SAN FRANCISCO—The organisms in the gut are remarkably malleable with diet, dangling the possibility that diseases could potentially be affected by the food that people eat, according to an expert here at the 2015 ACR/ARHP Annual Meeting.
Diet
Starting with studies of animal feces from zoos and from the wild, in which researchers found that the driving force behind their microbiome was their diet, investigators have now zoomed in to find the types of organisms that flourish in which kinds of diets, and how those communities of organisms change when the diet changes, said Peter Turnbaugh, PhD, assistant professor of microbiology and immunology at the University of California San Francisco.

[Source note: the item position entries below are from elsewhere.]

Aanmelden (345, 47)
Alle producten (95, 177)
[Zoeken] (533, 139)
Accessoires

His lab found, in human studies, that the changes are particularly dramatic during the consumption of an animal-based diet relative to a plant-based diet, with bacteria tolerant to bile acids becoming elevated.1
“This, we thought, was very intriguing,” Dr. Turnbaugh said. “It’s well known that if you eat a very high-fat diet, it causes your body to release more bile acids into the gut. And that can have an antimicrobial effect against many different bacteria.”
At the same time, bacteria good at degrading plant polysaccharides became less abundant.
“And so one hypothesis might be that we’ve taken away the fiber from the diet, and now these groups are starving,” he said.
There are reasons to think that these changes can have real effects on disease. A paper in 2012 showed that in mice with a diet high in certain types of saturated fat, there is an increase in the release of bile acids, with an accompanying increase in bacteria including Bilophila wadsworthia.2 And in the right genetic context, this microbe can drive inflammatory bowel disease.
In his experiments, the group that was most elevated on the animal-based diet included Bilophila wadsworthia.
“This is sort of a complicated, but interesting, way to think about this interaction between diet, the microbiome and disease,” Dr. Turnbaugh said.
Researchers then studied whether the genetic makeup of mice influenced diet’s effects on the gut’s organisms by studying mice—called Diversity Outbred Mice—that are very different genetically from one another.
All of the mice were started on a low-fat diet that was high in fiber and plant polysaccharides. When they were seven weeks old, they were put on a one-week challenge of high-fat, high-sugar diet, or the Western diet. After a week, they were put back on the low-fat diet, then were shifted to the high-fat diet for two months.